### Stored entries:
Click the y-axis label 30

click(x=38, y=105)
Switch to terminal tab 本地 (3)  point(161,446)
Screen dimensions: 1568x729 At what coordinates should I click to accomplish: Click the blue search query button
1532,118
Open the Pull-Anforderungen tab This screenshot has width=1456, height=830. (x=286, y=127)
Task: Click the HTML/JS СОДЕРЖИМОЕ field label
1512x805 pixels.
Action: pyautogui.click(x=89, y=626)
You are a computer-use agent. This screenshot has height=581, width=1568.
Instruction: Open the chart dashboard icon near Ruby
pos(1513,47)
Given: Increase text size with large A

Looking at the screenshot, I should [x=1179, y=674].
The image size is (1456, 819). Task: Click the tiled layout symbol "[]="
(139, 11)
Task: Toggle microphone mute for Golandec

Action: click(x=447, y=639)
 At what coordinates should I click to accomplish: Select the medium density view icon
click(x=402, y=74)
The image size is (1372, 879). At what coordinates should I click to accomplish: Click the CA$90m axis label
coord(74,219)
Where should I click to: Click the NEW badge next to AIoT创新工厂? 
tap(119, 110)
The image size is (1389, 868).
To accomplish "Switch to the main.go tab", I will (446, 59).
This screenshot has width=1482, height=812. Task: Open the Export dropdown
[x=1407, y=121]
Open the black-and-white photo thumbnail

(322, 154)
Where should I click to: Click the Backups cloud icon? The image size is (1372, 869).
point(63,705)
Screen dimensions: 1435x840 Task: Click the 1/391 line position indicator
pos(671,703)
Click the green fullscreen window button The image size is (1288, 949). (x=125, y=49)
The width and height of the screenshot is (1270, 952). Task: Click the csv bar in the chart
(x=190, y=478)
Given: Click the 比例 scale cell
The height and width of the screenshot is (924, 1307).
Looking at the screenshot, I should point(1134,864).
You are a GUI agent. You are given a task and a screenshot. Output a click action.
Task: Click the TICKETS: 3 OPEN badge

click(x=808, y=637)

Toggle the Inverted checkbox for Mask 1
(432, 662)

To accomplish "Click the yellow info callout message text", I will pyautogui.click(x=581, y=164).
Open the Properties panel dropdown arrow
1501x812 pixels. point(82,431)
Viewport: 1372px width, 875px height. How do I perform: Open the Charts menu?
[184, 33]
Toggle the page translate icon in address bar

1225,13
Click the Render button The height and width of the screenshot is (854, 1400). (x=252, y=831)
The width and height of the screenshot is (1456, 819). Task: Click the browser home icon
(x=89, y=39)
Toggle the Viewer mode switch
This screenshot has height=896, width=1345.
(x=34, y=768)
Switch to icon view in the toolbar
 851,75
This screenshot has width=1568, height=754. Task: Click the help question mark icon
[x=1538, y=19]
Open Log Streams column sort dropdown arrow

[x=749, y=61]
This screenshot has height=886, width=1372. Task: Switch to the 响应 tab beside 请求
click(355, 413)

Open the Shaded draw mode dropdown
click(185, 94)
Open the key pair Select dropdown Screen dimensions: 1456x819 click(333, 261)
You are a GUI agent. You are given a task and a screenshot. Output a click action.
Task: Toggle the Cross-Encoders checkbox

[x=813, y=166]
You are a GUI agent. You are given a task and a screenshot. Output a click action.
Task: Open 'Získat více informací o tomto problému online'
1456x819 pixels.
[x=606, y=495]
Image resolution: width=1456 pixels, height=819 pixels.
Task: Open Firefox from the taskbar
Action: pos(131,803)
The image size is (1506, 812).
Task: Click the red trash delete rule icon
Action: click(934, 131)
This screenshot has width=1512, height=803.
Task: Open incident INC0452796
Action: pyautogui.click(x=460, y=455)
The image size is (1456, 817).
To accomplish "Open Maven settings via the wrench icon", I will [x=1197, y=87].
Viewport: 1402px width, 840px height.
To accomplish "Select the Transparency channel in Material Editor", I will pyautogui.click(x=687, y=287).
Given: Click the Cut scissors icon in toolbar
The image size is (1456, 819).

### Assignment:
Every line in the data above that contains "will" needs to be copied.

### Exercise answer:
To accomplish "Switch to the main.go tab", I will (446, 59).
To accomplish "Click the yellow info callout message text", I will pyautogui.click(x=581, y=164).
To accomplish "Open Maven settings via the wrench icon", I will [x=1197, y=87].
To accomplish "Select the Transparency channel in Material Editor", I will pyautogui.click(x=687, y=287).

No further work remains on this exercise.